### GOAL
Rewrite the listing below from its first line through the line that contains "click(525, 965)", changing "Sort Folders" to "Group Folders" and keeping everything else the same.

========

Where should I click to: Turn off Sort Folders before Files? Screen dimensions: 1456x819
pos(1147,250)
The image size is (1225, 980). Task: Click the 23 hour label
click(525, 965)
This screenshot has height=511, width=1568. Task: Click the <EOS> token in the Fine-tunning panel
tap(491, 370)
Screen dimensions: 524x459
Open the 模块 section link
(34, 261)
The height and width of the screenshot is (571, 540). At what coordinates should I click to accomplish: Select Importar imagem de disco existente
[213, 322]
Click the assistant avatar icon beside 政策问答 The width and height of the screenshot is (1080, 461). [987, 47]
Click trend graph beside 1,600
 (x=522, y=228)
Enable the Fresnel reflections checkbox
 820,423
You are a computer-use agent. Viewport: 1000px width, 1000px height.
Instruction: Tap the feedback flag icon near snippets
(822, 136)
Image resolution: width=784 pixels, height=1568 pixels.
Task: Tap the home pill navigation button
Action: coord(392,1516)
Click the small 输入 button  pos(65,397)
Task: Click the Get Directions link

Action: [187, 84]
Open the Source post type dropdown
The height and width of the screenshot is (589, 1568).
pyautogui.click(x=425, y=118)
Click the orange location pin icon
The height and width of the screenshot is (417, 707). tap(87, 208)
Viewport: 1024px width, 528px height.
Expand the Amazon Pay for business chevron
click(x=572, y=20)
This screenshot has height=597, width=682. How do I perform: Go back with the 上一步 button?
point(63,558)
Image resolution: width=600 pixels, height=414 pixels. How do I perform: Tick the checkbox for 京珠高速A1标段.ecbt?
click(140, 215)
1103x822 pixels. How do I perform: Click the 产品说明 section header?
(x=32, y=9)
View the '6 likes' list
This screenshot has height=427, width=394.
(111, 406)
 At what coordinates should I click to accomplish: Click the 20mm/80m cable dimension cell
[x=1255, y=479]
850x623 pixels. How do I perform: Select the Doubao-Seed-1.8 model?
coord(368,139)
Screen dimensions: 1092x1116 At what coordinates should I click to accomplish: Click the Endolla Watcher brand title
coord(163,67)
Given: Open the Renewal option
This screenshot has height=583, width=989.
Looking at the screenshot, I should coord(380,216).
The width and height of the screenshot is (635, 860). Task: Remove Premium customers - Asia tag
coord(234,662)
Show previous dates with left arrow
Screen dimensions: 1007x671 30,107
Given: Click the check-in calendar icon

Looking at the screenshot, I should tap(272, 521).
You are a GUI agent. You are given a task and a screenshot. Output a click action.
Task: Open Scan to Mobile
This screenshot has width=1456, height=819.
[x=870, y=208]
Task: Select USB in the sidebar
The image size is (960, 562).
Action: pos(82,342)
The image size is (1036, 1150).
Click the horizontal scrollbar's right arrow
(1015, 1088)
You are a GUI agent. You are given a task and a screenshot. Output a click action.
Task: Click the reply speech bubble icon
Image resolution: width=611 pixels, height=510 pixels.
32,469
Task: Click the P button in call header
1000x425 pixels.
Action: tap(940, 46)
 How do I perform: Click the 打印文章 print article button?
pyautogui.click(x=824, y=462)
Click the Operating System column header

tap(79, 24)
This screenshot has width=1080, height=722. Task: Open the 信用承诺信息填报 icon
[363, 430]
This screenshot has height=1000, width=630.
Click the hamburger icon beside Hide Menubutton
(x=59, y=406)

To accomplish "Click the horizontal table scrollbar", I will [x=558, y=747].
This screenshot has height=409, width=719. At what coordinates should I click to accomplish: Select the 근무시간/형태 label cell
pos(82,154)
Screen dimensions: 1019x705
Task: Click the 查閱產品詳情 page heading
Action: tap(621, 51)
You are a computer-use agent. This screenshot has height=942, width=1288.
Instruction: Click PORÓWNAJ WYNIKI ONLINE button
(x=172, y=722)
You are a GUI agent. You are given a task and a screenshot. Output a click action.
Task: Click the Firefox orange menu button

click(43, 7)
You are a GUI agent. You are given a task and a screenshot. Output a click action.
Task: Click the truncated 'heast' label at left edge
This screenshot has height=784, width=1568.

========

### FINISHED EXERCISE
Where should I click to: Turn off Group Folders before Files? Screen dimensions: 1456x819
pos(1147,250)
The image size is (1225, 980). Task: Click the 23 hour label
click(525, 965)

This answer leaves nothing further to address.